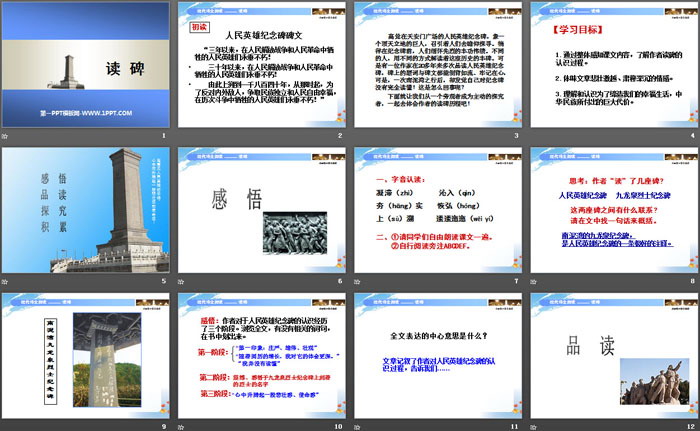
Task: Select slide 10 listing the three stages
Action: 260,355
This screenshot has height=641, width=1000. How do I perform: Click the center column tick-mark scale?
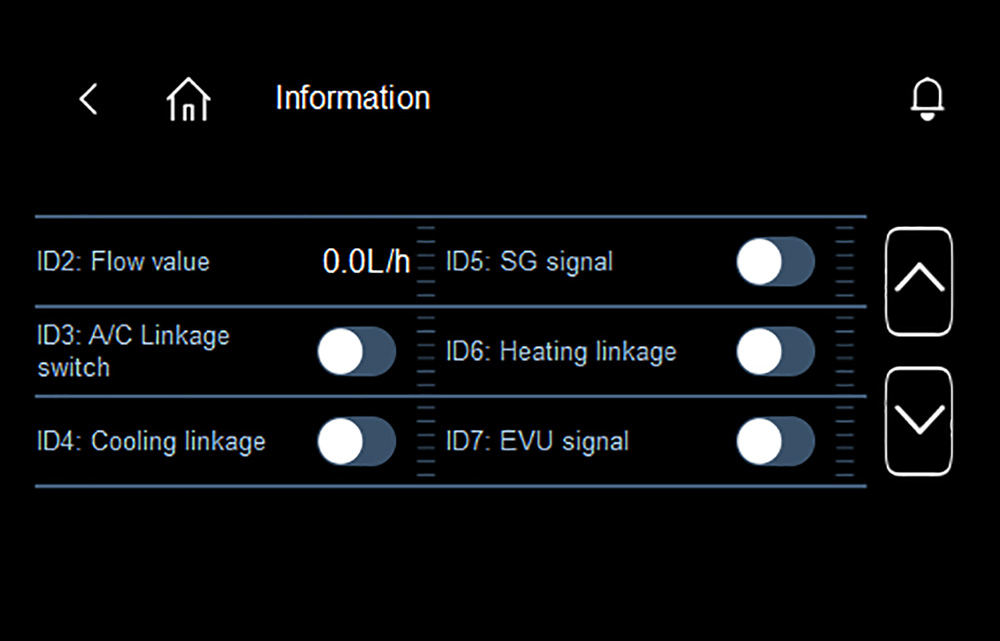[426, 350]
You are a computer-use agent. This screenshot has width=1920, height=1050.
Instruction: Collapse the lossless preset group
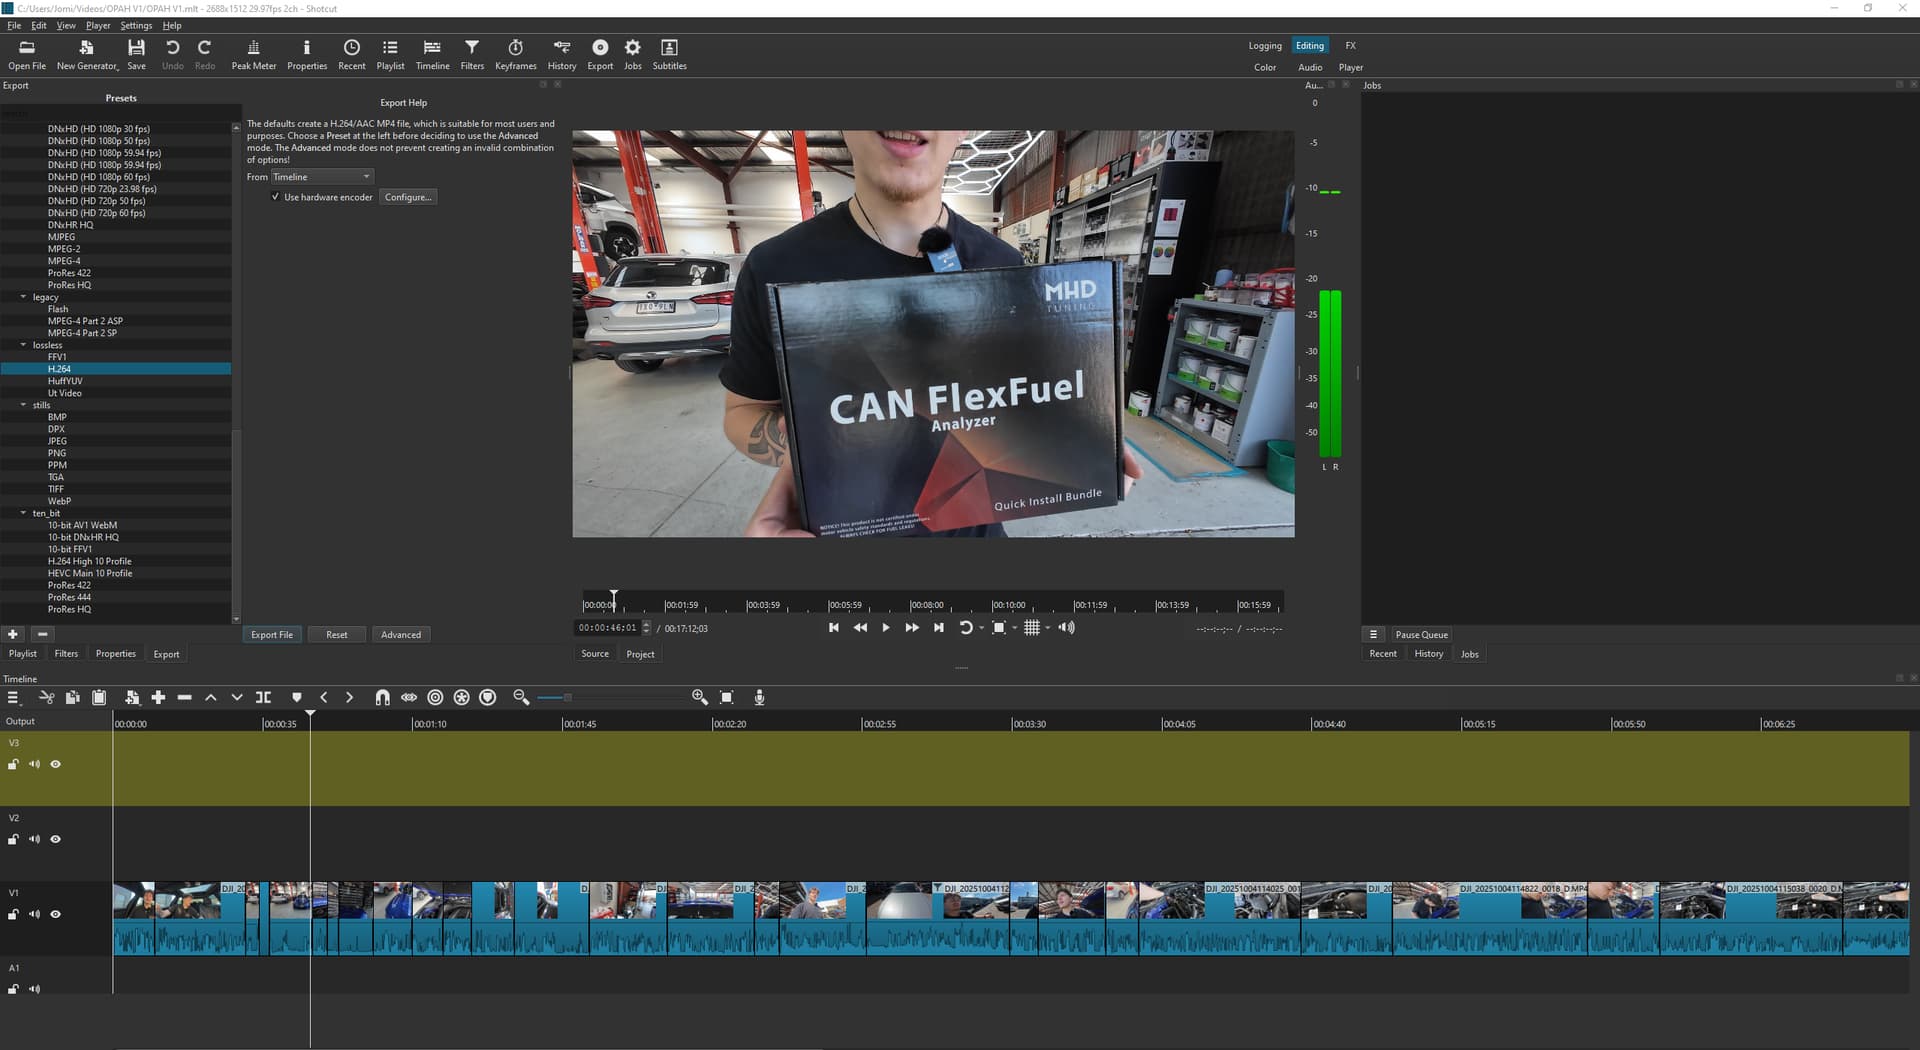[24, 345]
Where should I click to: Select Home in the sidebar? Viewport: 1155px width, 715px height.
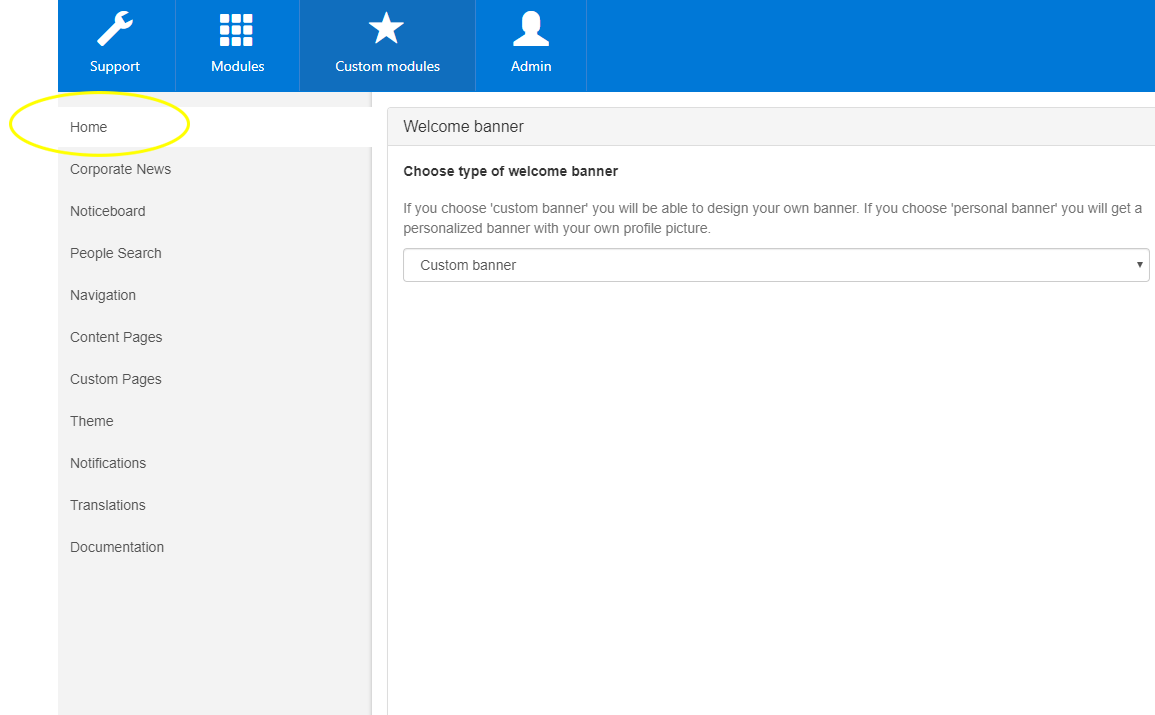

--------

Task details. Exactly as they stand, write the lines from the one holding "Instruction: Collapse the" to the end of the material, both ends included. Do not copy the pictures.

Problem solution.
Instruction: Collapse the lossless preset group
[24, 345]
Where should I click to: Select Home in the sidebar? Viewport: 1155px width, 715px height.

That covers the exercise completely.